Table 9.2. Pig Utility Methods
| Method | Arguments | Pig Latin Equivalent |
|---|---|---|
registerJar(String jarfile) | jarfile - jar to register | register
jarfile; |
registerUDF(String udffile, String
namespace) | udffile - udffile to register namespace - namespace to place UDF in | register
udffile using jython as
namespace; |
define(String alias, String definition) | alias - name of definition definition - string being aliased | define alias
definition; |
set(String variable, String value) | variable - to set value - to set variable to | set variable
value; |
# register etc. will not effect this block
p1 = Pig.compile("...")
Pig.registerJar("acme.jar")
Pig.registerUDF("acme_python.py", "acme")
Pig.define("d_to_e", "com.acme.financial.CurrencyConverter('dollar', 'euro'"))

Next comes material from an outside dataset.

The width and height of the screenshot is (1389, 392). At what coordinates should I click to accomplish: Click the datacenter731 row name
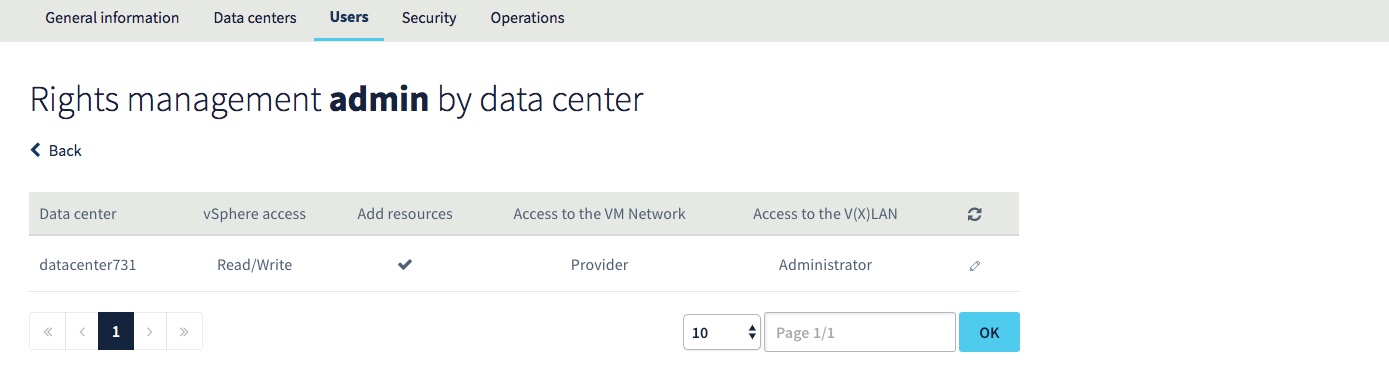point(88,265)
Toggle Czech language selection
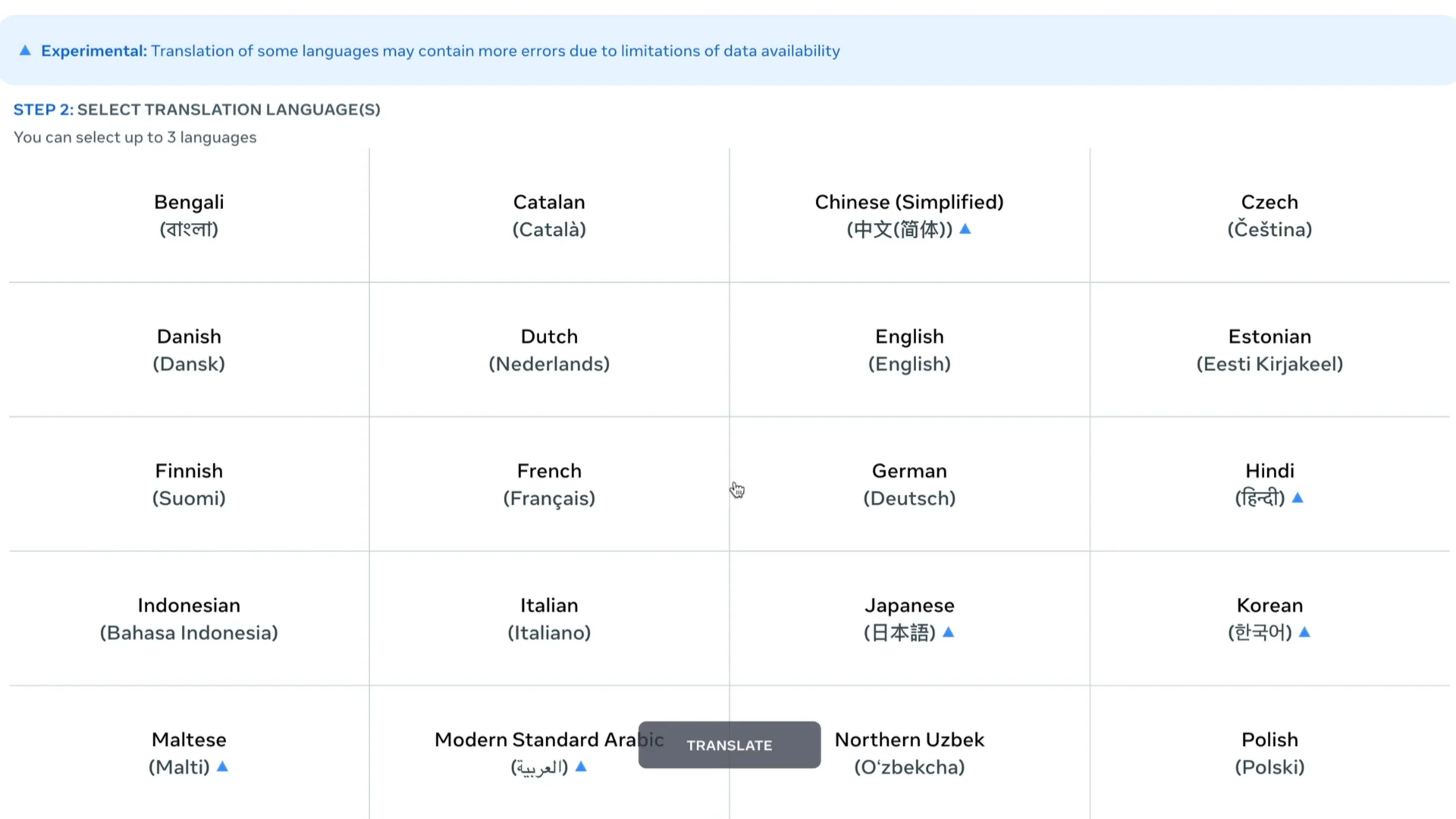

Pig.set("default_parallel", "100")
# register etc. will effect p2 and p3
p2 = Pig.compile("...")
p3 = Pig.compile("...")Once a script has been bound and a
BoundScript returned, in addition to running the
script, you can also call describe, explain, or
illustrate. These do exactly what they would if it were a
non-embedded Pig Latin script. However, they do not return the resulting
output to your script; it is dumped to the standard out. (These operators
are intended for use in debugging rather than for returning data
directly to your script.)
[20] In some of the documentation, wiki pages, and issues on JIRA, embedded Pig is referred to as Turing Complete Pig. This was what the project was called when it first started, even though we did not make Pig itself Turing complete.
[21] There is already an experimental version of JavaScript in 0.9.
[22] The example code was graciously provided by Julien Le Dem.